The Harrowing/Heartwarming Parent Moment of the Week
Something very sad occurred in our home earlier this month. Pictured above is King, Sweet Boy#2’s beloved pet chicken. The Cousins purchased King for us. They gifted each of the boys with a fluffy chick after we lost our Newfoundland dog, Shamu. King was the undisputed leader in our coop, but she always ruled with benevolence and only a minimum of pecking.
My oldest brought her to me on a Friday, when she started not feeling well. We realized that she was eggbound. If we couldn’t get her to lay the egg within 48 hours, she would die. So I researched this chicken malady and awakened every hour all night long to treat her. I would give her a warm, 20 minute bath in epsom salts and then dry her off and tuck her into a quiet laundry basket with hot water bottles and towels for an hour of sleep. Then more baths, massages, enemas, the whole nine yards. All night and all day and then finally we lost her. The vet said that we were doing everything right…but it still didn’t help.
I cannot explain how hard and terrible this was. I did CPR on my father when he died. I was five feet away when my stepdad died of cancer. I have watched sorrow sweep through a room. But in that moment, when I told my boys that she was gone, I have never witnessed such a fierce and honest grief. There was no pretending and no being strong, only weeping and sorrow and pain. Maybe it was the fact that we hadn’t slept very much and that we had tried so very hard to save her? Perhaps there is a grave and terrible power in seeing your own children truly come face to face with death for the first time. Certainly it was that King was a very special hen.

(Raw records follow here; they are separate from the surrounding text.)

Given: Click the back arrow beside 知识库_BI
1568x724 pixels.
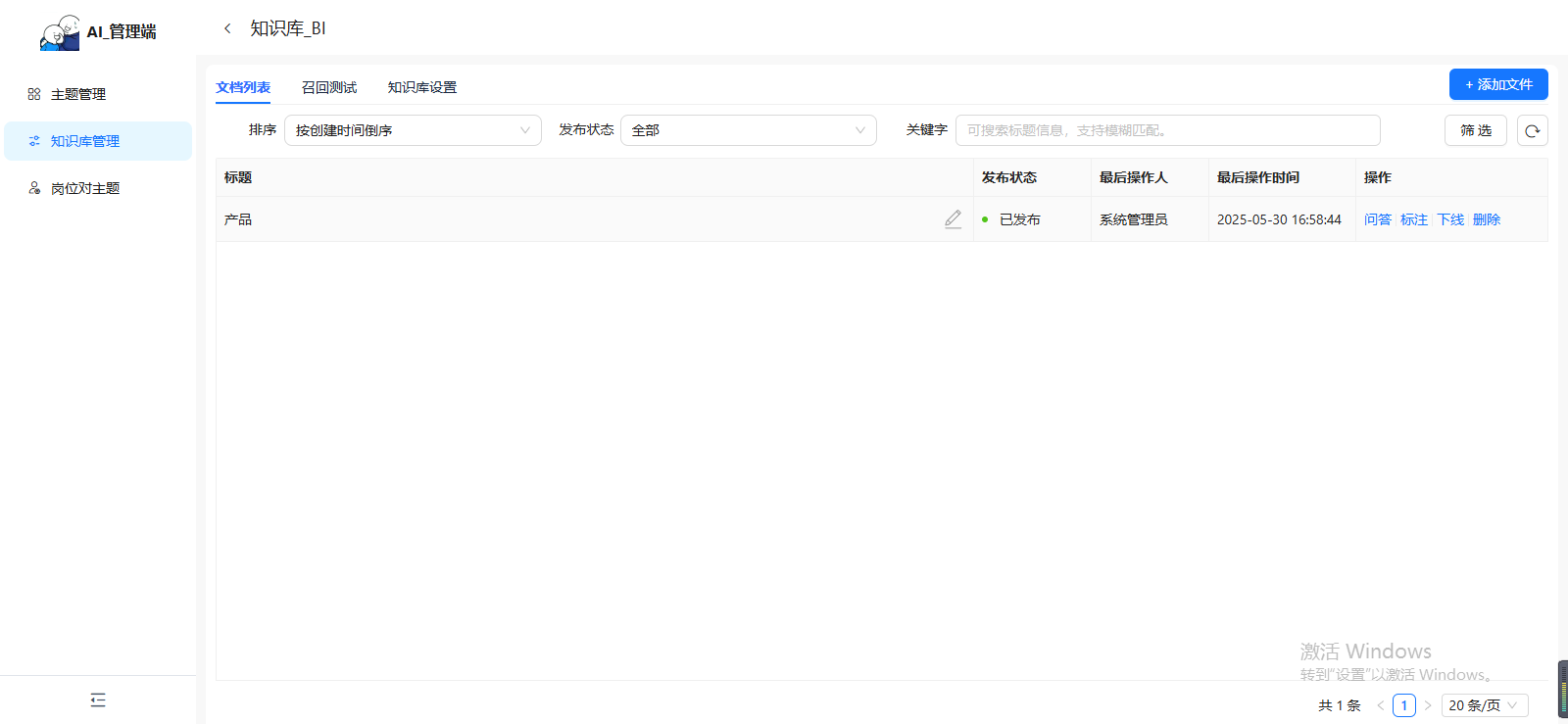Looking at the screenshot, I should (227, 28).
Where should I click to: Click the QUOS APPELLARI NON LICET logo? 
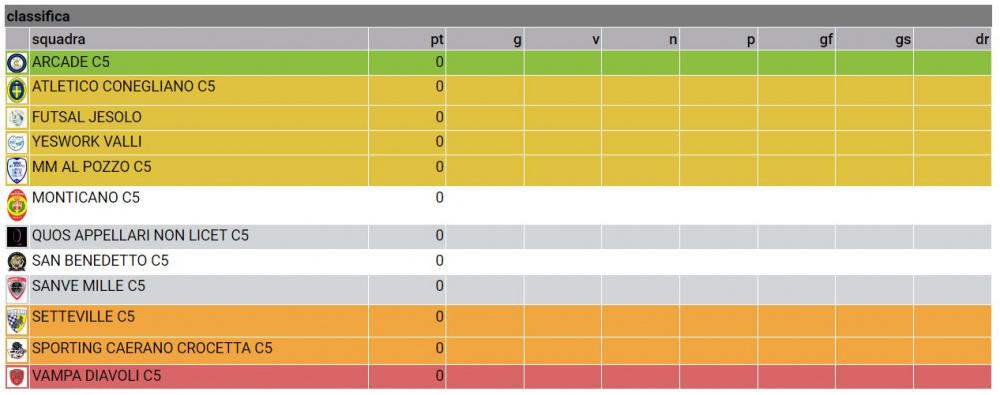pyautogui.click(x=17, y=237)
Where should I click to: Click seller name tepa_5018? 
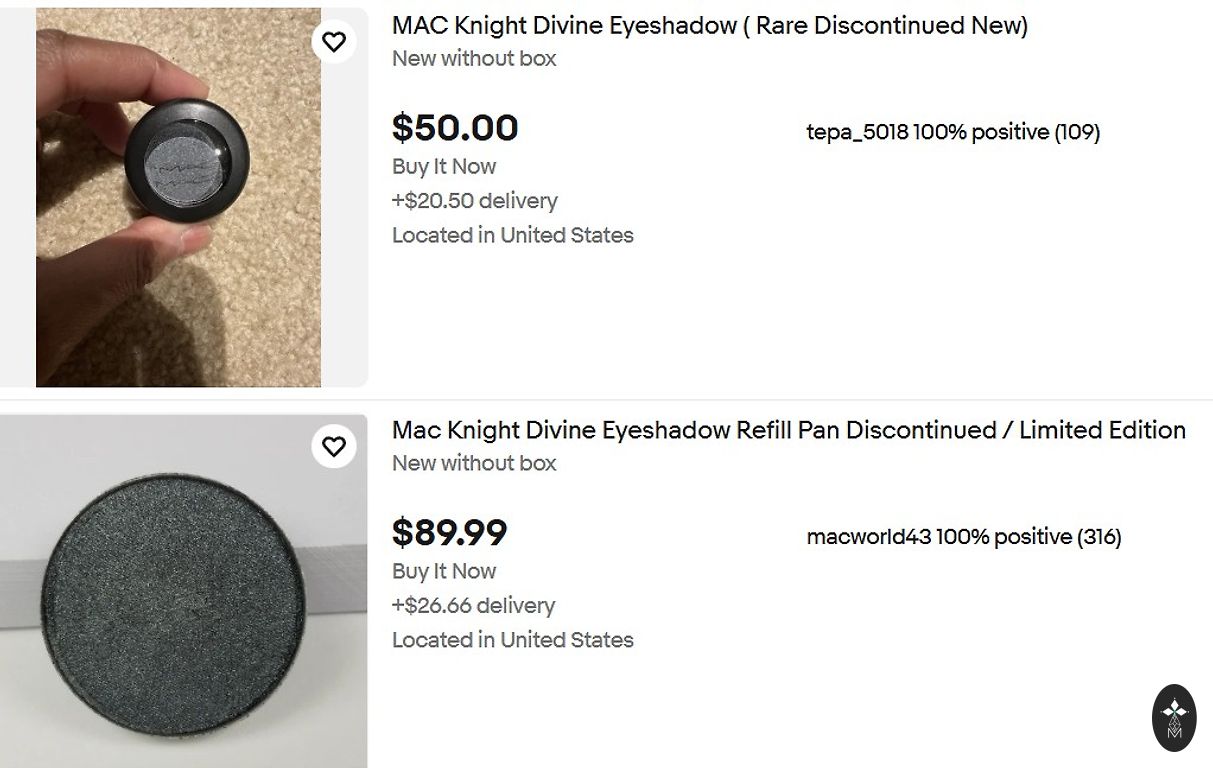(x=857, y=132)
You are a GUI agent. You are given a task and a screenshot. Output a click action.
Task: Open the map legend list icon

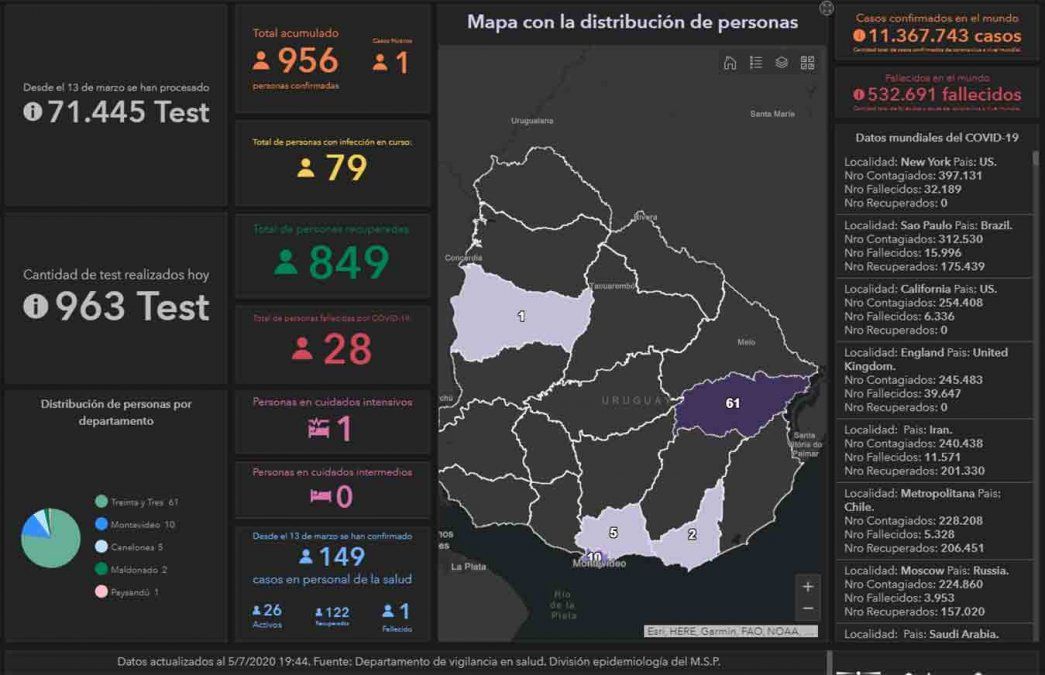tap(756, 63)
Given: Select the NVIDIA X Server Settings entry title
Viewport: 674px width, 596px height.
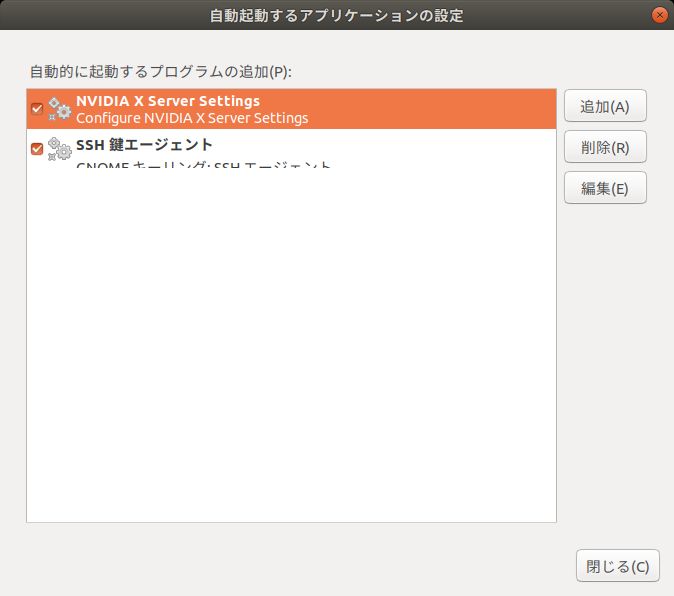Looking at the screenshot, I should 168,101.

King did school visits, snuggled on Sweet Boy#2’s lap when he was sick, sat up on bunk beds, rode on lawn tractors, took trips to the pond and the meadow, and hopped up in our window sill to roost. She even ran out to meet our car when I would drive up after picking up the boys from school. It has been over two weeks and just writing this makes me tear up. The Hunky Hubby was out of town and so I held three heart-broken boys as they wept and just tried to do my best.
Do you remember what it was like, the first time, when you lost that special pet, the one you truly loved? For me it was the guinea pig that my cousin’s poodle murdered. As I was laying on the top bunk, beside Sweet Boy#2, rubbing his back as he wept and listening to the other boys weep around us, I told him that story. As the reality of the grief surrounded us I knew the crux of the issue. We have two choices: Don’t love and Don’t hurt or Love and accept the reality of Hurt. I remember telling my mother that I would never love again, as we buried that little shoe box in the yard. What if I had chosen to do so? Would I have ever given my heart to The Hunky Hubby when he came around? What about each of my three beautiful sons as they were born? What kind of person would I be, what kind of home would they have had, if I had chosen not to hurt and not to love?
So we wept, together, on and on and on. We allowed ourselves to love and we allowed ourselves to grieve, because to do anything else would have been so very dangerous. God needs us to be a people who know how to love and therefore, we must also be a people who are willing to hurt.
So yes, that was a harrowing moment. That was why I have not blogged for some time, but also why I will pick myself up, brush the tears from my face, and get back to life. My sons were made to be people who can love and hurt deeply and so was I and so are you.